Researchers at the Keck School of Medicine of USC have, for the first time, generated “knockout” rats — animals that are genetically modified to lack one or more genes — through embryonic stem (ES) cell-based gene targeting. The long-awaited achievement provides scientists with a far more effective animal model to study a range of human diseases.
The research was published online in the journal Nature and will appear in an upcoming print edition of the journal.
“Using this gene targeting technology in ES cells, we can produce nearly any type of mutation in any given genes, allowing us to generate many different disease models for the rat,” said Qi-Long Ying, assistant professor of cell and neurobiology at the Keck School of Medicine and the study’s principal investigator. “We anticipate that many of the rat models generated using this technology will mimic human conditions more closely and can be used for drug screening and the testing of new treatments.”
The development of knockout rats will have a significant impact on biomedical research because the rat physiology is much more closely related to humans than mice in many aspects of biology. Rat models also more closely mimic human diseases in many areas such as cardiovascular disease, neurodegenerative disease, nephropathy, obesity and breast cancer.
“The ability to specifically modify rat genes to mimic human diseases, or to study how the human body responds to drugs represents a technical breakthrough of profound impact,” said Martin Pera, director of the Eli and Edythe Broad Center for Regenerative Medicine and Stem Cell Research at USC. “This discovery provides researchers around the world with a powerful new platform to study disease and develop new medicines. Dr. Ying and his USC colleagues aim to take the lead in disseminating this important technology to the national and international scientific community.”

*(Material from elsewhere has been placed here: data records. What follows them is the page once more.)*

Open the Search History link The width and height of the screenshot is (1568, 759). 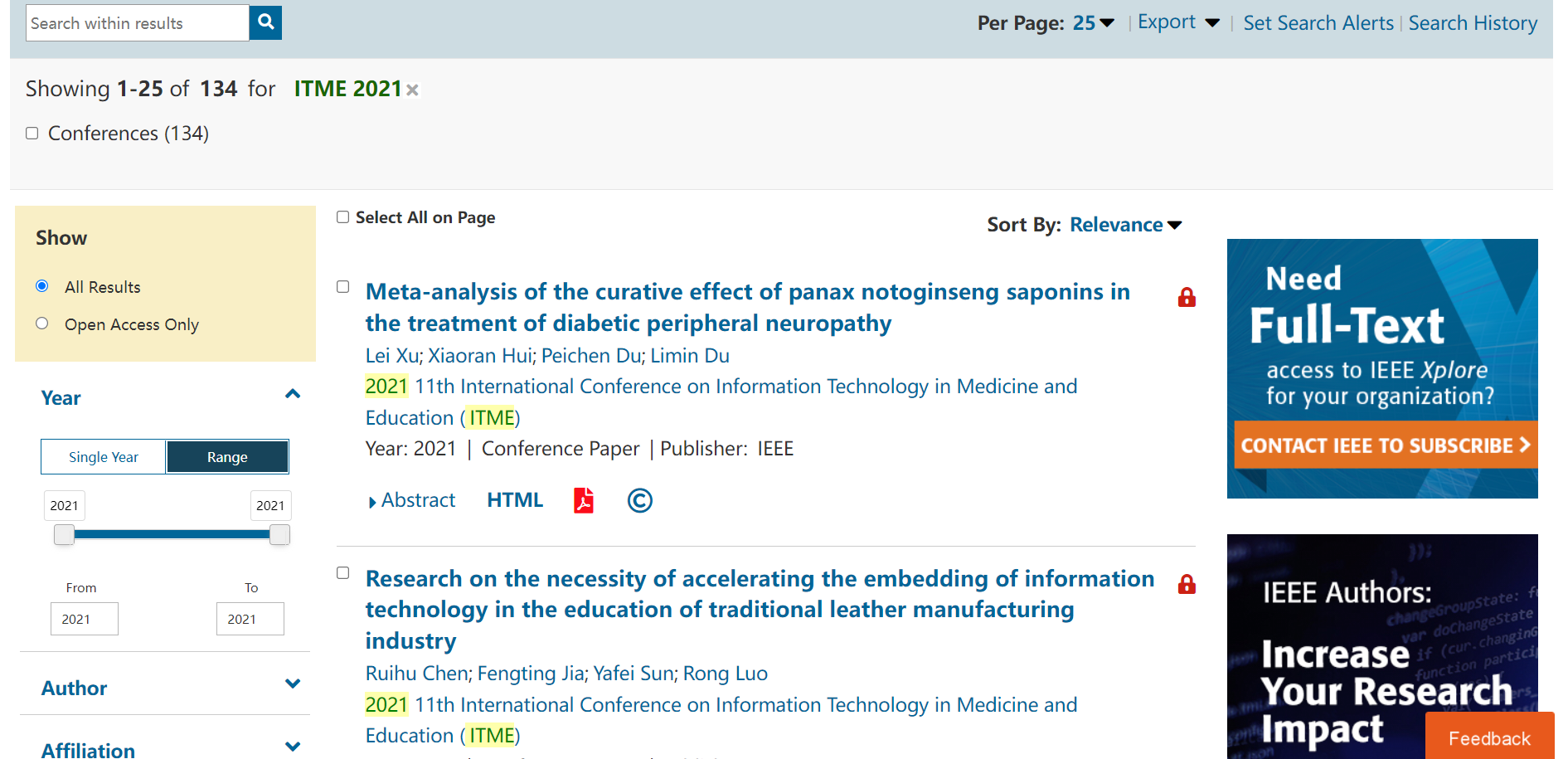[1473, 23]
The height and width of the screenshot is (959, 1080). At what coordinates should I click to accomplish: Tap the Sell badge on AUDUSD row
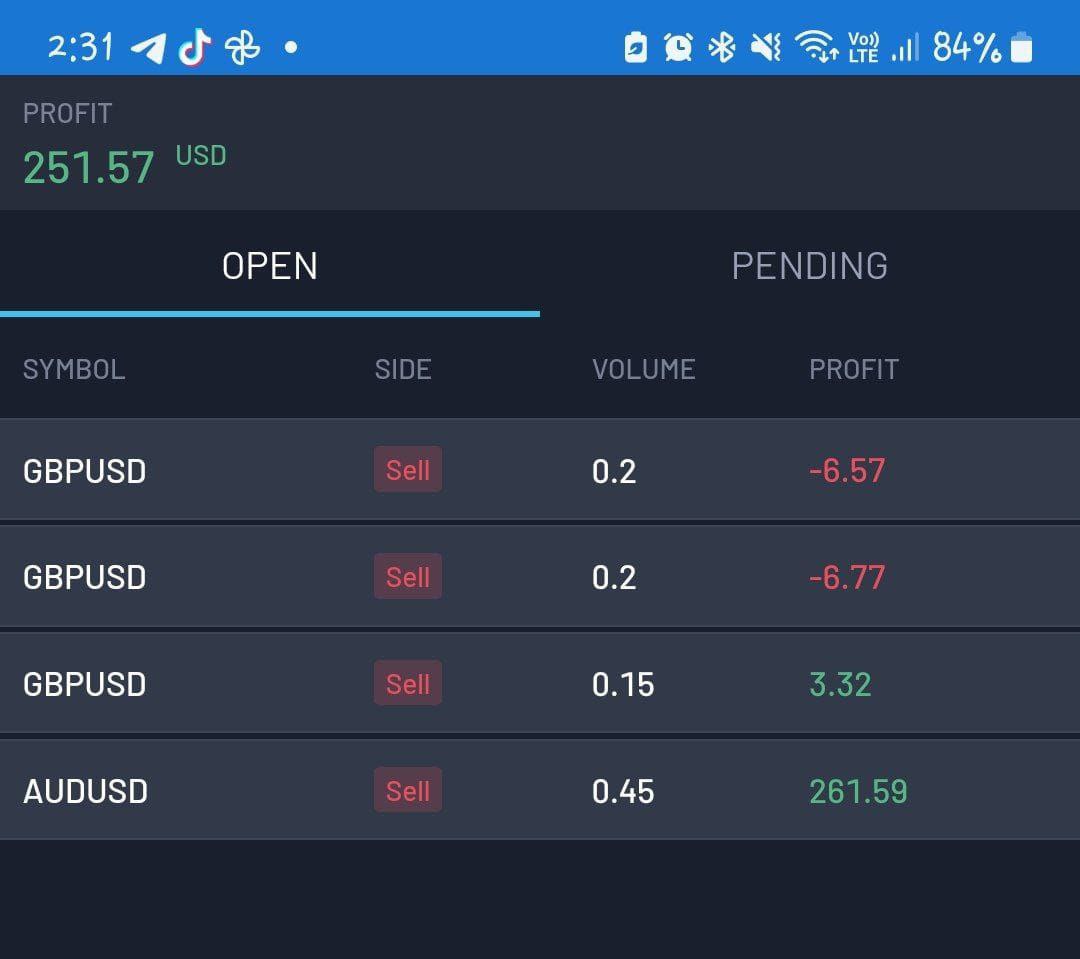tap(408, 791)

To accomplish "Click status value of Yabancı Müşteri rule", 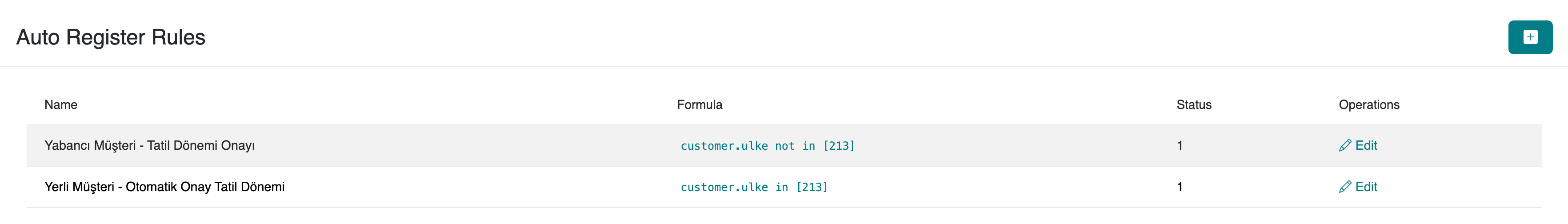I will pos(1180,145).
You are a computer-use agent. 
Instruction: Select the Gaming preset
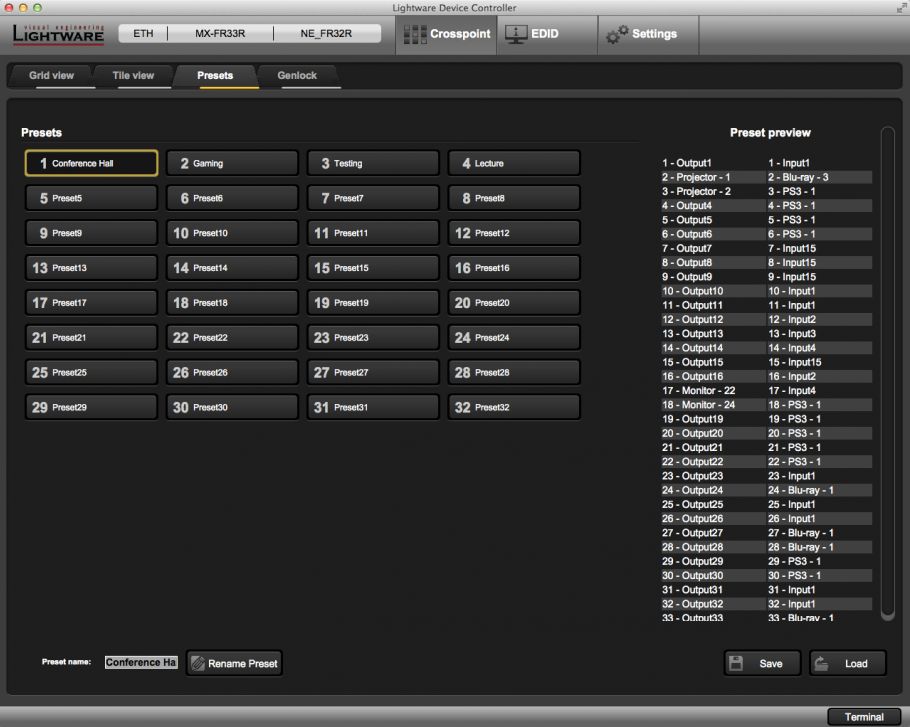(x=232, y=163)

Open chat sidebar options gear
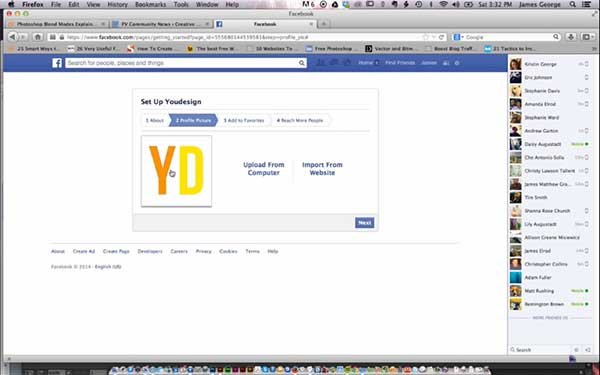pyautogui.click(x=576, y=350)

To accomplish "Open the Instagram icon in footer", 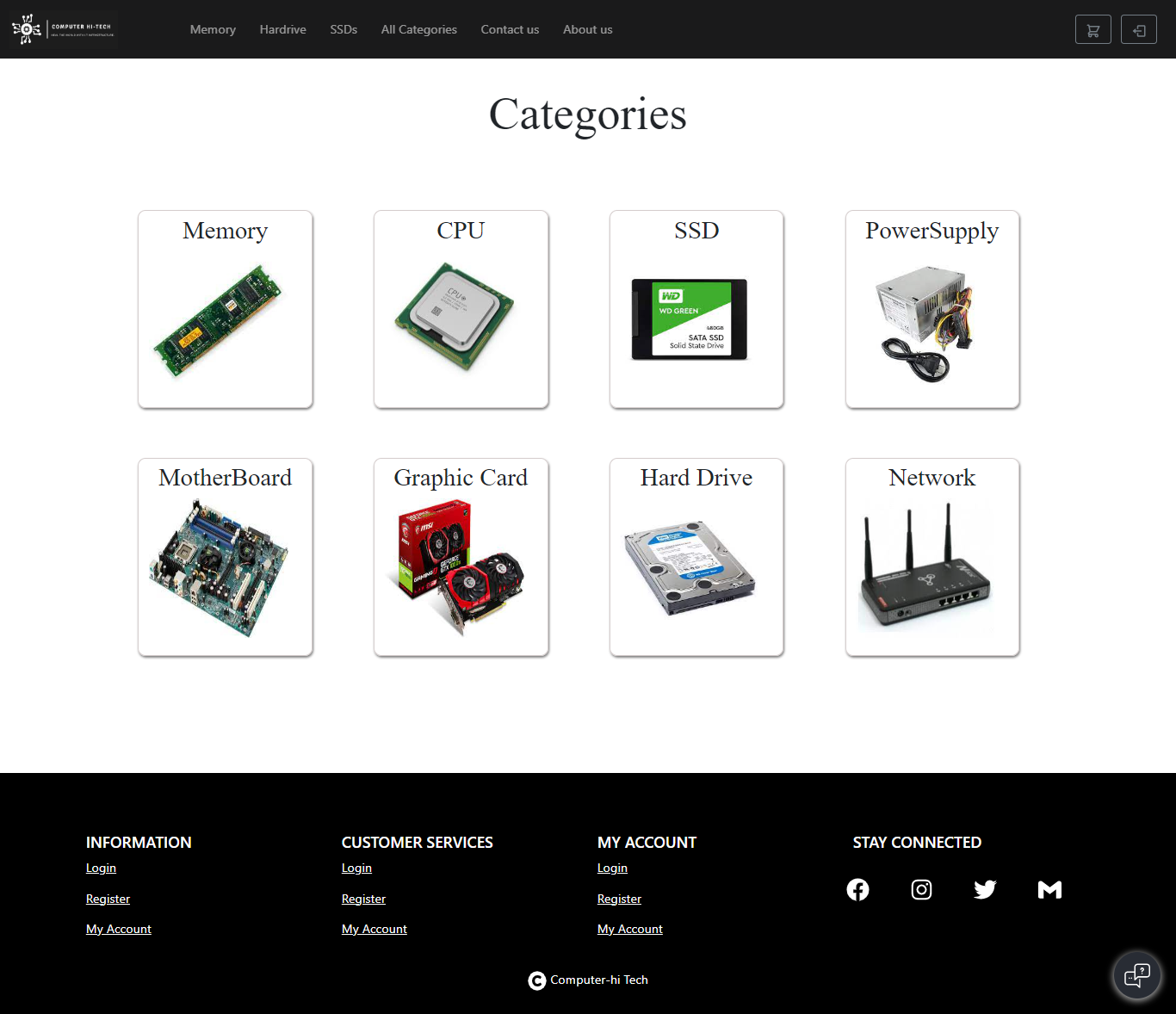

Ying and his colleagues targeted genes through homologous recombination — a technique in which nucleotide sequences are exchanged to produce new combinations of DNA — in rat embryonic stem cells. Their research focused on disrupting the tumor suppressor gene p53. Mutations in this gene, which impair its function, are the most common genetic changes in human cancers. These embryonic stem cells can transmit their mutation through the germ line to create p53 gene knockout rats.
“The p53 gene knockout rats will provide a very useful model for understanding the gene’s functions in preventing the occurrence of cancers,” Ying said. “We can also use this model to test different drugs and therapies for the treatment of cancers caused by mutations in the p53 gene.”
The same technique could be used to target any gene and create models for a number of other diseases, Ying noted.
The first embryonic stem cell lines were established from mice in 1981 by Sir Martin Evans of Cardiff University, U.K and Gail Martin of the University of California, San Francisco.
Evans, Mario Cappechi and Oliver Smithies received the Nobel Prize in Physiology or Medicine in 2007 for developing methods for gene targeting using mouse embryonic stem cells.
Researchers have long worked to establish rat embryonic stem cells, but they faced technical hurdles because the conventional methods developed for the derivation of mouse cells did not work in rats.
In 2008, researchers at the Keck School led by Ying and researchers at the University of Cambridge derived rat embryonic stem cells for the first time in history, determining that by blocking certain signals that would normally cause the cell to differentiate, stem cells from rats could be grown indefinitely in the lab. The finding paved the way for the team’s development of the p53 gene knockout rats.
The research was funded by a grant from the National Center for Research Resources at the National Institutes of Health.